Their relationship ranges from hilarious to sublime. He invites her for dinner, causing a flurry of concern about dresses, hair, and so forth. When she arrives for the dinner, she agonizes over how to ask the location of the bathroom until matters are urgent. Her tendency to overthink is so familiar to me: how should I act? What do normal people expect me to do in a case like this? But when she is taken by surprise by the Confutatis that accompanies the flushing of the toilet – an event that would certainly take me by surprise – she discovers she can relax, that M. Ozu does not have any particular expectations about how one ought to behave. “Can’t everything always be this simple?” she wonders.
At that point, Paloma enters her life more directly, visiting during the day to have a cup of tea and chat. So our isolated, secretive concierge now has two people with whom she can be who she is, two friends.

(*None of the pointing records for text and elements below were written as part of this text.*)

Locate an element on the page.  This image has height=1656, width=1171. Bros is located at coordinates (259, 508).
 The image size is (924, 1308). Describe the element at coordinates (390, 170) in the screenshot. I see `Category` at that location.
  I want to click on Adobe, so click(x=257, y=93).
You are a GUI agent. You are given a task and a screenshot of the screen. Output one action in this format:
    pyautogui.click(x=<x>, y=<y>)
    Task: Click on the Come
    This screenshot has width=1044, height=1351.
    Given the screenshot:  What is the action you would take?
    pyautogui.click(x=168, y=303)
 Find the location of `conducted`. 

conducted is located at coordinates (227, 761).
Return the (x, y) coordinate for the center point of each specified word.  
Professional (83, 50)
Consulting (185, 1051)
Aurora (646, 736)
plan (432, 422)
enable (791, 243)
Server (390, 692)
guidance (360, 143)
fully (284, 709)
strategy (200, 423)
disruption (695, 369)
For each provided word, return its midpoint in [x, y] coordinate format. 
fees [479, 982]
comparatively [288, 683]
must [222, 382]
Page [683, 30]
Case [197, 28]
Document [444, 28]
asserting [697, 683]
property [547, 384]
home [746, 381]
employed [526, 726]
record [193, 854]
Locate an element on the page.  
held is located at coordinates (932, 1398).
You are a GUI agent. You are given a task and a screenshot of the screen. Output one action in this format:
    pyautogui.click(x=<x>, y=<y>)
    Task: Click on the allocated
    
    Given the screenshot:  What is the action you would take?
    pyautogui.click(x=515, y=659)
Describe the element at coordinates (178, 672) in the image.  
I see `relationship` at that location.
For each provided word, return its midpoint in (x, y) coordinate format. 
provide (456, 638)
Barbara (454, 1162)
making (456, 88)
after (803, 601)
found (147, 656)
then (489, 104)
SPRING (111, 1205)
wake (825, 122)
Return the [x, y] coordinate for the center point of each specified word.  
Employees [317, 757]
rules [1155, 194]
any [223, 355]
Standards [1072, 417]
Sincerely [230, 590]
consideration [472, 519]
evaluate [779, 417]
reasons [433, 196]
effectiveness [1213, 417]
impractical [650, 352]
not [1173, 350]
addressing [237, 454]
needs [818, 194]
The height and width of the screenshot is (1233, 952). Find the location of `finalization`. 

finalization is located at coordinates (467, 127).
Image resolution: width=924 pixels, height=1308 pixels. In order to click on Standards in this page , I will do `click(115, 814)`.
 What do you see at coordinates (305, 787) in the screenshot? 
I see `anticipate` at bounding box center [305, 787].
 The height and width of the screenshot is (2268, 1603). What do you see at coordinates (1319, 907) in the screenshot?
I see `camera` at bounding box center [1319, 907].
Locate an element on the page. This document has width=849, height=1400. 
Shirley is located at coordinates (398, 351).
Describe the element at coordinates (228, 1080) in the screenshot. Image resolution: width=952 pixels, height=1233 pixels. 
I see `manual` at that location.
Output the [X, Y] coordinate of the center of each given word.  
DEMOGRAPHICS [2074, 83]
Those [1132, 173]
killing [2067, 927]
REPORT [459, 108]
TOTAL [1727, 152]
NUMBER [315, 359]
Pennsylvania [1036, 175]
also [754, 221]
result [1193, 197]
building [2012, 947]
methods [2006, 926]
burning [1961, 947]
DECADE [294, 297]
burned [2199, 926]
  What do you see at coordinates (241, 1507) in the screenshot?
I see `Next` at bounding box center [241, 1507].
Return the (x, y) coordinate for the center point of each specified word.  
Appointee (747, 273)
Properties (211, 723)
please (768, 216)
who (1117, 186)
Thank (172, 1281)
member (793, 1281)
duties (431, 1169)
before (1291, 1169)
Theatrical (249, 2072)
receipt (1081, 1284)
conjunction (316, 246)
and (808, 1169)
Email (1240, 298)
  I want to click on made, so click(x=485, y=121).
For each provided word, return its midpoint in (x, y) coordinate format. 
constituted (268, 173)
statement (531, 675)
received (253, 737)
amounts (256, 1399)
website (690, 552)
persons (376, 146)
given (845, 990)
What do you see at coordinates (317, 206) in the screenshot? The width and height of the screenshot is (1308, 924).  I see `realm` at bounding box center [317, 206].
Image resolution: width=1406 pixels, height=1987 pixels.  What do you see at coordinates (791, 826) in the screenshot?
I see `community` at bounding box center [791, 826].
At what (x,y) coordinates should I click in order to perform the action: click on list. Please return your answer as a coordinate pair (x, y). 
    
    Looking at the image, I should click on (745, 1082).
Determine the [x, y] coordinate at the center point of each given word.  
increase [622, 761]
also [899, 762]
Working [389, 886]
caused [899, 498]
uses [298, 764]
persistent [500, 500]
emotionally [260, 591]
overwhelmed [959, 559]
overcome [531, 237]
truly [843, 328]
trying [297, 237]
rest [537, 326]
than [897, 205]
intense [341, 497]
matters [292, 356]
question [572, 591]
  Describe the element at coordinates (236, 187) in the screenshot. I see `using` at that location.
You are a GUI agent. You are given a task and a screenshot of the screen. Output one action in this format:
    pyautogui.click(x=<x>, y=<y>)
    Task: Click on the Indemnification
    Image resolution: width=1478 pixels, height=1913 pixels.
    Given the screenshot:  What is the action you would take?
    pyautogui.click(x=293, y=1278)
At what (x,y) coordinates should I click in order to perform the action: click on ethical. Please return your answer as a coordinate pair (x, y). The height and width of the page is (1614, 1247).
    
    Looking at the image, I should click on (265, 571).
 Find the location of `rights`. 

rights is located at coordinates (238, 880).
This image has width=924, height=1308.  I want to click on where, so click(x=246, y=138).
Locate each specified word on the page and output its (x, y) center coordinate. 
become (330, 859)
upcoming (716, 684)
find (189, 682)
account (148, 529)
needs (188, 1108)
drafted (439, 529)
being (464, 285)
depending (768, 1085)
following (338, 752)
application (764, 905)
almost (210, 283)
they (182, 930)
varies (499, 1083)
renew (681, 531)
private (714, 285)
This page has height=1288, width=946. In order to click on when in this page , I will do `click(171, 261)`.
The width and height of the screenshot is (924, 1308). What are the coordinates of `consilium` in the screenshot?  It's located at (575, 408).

The book ends in a way I found a bit disappointing, even manipulative, and possibly… lazy? As the pages dwindled to a precious few, I had three possible endings in my head, and this was one of them. Not the worst possibility, but still, considering Pushcart story endings regularly take me by surprise, I was hoping for something more imaginative. I have to admit, in view of the revelation of the reason for Reneé’s desperation to hide her inquisitive mind and self-learning from the world, it makes sense, and forms… ok, a consonance. I still feel there must have been a better resolution, but I’m not bright enough to offer one (I have never had to work hard to keep up a front of ignorance for the world).
It seems this novel was wildly popular in France when it was first published; it seems to have been less successful here. I greatly enjoyed it. Even though the first half is slow-moving, there isn’t a page that doesn’t contain something of interest to me.
I put this on my library “to be read” list several years ago, and I don’t really remember why. At this point, I was interested the descriptions of the protagonists, and the inclusion of so much philosophy and art (Barbery was a philosophy teacher, by the way, and lived in Japan for several years). In spite of my misgivings about the endings, I’m very glad I read it.